Seed-Prover was trained on “data statistics of geometry problems over more than the past 20 years.” The IMO problems, while new each year, follow patterns and often build on historical techniques. When your training set includes decades of similar problems, how much of your “reasoning” is just sophisticated pattern matching?

The paper provides no analysis of this potential contamination. No held-out sets. No discussion of how they ensure true generalization versus memorization.

What This Means for AI Research

This isn’t just about one paper or one system. It’s about the standards we accept in AI research. When we allow:

Post-competition results to be mixed with competition results
Computational costs to be hidden behind abstractions
Benchmarks to be redefined for convenience
Time limits to be violated by orders of magnitude

…we’re not advancing science. We’re creating a race to the bottom where the biggest computational budget and the cleverest marketing win.

The Real Performance

Strip away the manipulation and what do we get?

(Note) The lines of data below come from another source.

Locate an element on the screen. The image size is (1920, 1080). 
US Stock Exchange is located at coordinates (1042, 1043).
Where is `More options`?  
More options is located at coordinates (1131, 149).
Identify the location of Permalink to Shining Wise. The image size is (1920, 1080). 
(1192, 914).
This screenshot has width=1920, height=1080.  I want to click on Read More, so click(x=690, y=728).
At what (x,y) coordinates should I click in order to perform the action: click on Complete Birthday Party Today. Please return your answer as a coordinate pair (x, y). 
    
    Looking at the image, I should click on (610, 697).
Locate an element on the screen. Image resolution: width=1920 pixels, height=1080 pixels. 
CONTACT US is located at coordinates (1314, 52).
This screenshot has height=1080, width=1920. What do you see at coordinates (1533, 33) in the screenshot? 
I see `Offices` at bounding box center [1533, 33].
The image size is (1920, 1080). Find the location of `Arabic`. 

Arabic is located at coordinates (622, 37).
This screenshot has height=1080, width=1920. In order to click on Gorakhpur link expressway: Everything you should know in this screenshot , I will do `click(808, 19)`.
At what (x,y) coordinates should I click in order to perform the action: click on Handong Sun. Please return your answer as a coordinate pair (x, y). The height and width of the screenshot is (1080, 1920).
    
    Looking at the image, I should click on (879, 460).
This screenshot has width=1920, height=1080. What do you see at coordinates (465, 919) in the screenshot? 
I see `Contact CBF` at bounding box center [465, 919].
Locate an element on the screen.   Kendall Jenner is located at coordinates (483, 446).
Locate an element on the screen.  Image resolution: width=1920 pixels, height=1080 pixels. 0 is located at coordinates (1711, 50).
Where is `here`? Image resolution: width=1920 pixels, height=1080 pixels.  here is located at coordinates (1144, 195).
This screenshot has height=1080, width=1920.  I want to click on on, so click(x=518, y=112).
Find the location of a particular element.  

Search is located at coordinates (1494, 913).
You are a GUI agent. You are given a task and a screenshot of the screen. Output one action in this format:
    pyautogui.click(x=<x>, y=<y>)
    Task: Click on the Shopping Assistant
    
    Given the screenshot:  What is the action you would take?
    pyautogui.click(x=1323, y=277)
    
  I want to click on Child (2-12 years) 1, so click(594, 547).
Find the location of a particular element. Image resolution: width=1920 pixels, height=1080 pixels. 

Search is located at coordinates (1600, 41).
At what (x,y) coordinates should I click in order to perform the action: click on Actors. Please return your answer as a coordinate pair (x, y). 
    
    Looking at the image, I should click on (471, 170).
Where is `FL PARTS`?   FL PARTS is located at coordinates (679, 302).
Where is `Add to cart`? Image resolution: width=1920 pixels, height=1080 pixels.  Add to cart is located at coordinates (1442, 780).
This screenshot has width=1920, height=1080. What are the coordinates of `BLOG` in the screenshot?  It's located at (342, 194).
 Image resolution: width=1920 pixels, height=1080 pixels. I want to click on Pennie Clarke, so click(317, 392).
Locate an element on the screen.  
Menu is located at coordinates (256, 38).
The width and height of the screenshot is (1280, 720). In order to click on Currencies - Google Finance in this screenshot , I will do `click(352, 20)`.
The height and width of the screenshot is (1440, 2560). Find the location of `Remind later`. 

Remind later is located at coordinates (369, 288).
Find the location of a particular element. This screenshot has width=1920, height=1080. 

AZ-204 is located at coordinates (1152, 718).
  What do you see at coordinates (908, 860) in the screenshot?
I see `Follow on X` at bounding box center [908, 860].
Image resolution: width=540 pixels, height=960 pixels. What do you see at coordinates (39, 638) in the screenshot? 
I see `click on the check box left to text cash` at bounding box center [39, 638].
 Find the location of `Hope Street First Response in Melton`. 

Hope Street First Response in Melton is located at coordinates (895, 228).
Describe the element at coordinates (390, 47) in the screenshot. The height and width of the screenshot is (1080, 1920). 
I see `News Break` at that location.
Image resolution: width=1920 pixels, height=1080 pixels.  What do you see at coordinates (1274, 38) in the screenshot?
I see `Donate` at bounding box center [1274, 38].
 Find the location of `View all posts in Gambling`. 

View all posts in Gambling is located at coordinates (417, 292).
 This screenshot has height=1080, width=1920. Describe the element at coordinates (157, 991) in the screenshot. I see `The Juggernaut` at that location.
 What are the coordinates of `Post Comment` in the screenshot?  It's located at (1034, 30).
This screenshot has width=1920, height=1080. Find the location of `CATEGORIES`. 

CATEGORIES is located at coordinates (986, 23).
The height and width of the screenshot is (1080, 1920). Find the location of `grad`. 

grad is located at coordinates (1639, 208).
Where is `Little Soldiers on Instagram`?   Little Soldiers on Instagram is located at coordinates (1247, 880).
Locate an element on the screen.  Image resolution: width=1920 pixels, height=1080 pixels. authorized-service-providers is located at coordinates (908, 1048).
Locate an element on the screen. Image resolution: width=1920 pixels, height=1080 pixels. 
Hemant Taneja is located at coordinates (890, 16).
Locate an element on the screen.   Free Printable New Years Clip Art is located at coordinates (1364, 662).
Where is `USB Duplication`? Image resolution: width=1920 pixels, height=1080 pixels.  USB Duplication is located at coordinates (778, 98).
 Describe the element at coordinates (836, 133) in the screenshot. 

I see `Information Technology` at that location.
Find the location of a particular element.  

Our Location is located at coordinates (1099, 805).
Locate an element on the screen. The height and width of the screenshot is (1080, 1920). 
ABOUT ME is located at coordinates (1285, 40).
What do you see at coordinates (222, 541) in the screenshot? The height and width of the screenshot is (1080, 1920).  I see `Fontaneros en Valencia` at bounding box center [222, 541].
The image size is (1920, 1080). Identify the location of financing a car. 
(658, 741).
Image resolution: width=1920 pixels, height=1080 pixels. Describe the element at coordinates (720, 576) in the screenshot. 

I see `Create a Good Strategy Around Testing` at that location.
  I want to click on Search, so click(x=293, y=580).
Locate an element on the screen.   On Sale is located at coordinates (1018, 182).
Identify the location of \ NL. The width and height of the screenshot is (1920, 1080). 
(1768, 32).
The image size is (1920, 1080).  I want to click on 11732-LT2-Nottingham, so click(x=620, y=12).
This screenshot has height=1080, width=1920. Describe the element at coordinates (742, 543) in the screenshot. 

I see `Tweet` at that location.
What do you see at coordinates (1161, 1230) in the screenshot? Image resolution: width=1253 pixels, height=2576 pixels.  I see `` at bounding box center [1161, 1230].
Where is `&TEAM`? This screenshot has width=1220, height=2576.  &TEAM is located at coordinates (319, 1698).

Actual IMO 2025 performance: 4/6 problems with massive time violations
Under real IMO constraints: Likely 0-1 problems solvable
Computational requirement: 10,000+ GPU-hours ($100,000+ in compute)
True innovation: Minimal—it’s brute force with good engineering

A Call for Standards

The AI community needs to demand better:

Fixed evaluation protocols: Same computational budget for all systems
Time limit enforcement: Respect competition constraints
Full computational disclosure: Report GPU-hours, not just accuracy
Clean test sets: Prove contamination hasn’t occurred
Honest reporting: Separate competition from post-competition results

Conclusion

Seed-Prover represents an impressive engineering effort. Combining reinforcement learning with formal verification and throwing massive compute at problems can indeed solve some IMO problems—given enough time and resources.

But it’s not a breakthrough in mathematical reasoning. It’s a breakthrough in computational brute force, wrapped in a paper that systematically misrepresents its achievements through every trick in the academic misconduct playbook.

The real tragedy? ByteDance clearly has talented researchers and significant resources. They could have made genuine contributions to automated reasoning. Instead, they chose to optimize for headlines over science.

As we enter an era where AI achievements are increasingly difficult to verify and computational resources can paper over fundamental limitations, we must be more vigilant than ever. Not every claimed breakthrough is what it seems. Sometimes, it’s just 10,000 GPUs in a trench coat, pretending to be a mathematician.

The author conducted this analysis using the INGA314, examining the paper for logical inconsistencies, temporal paradoxes, and methodological issues. All computational estimates are based on descriptions in the paper.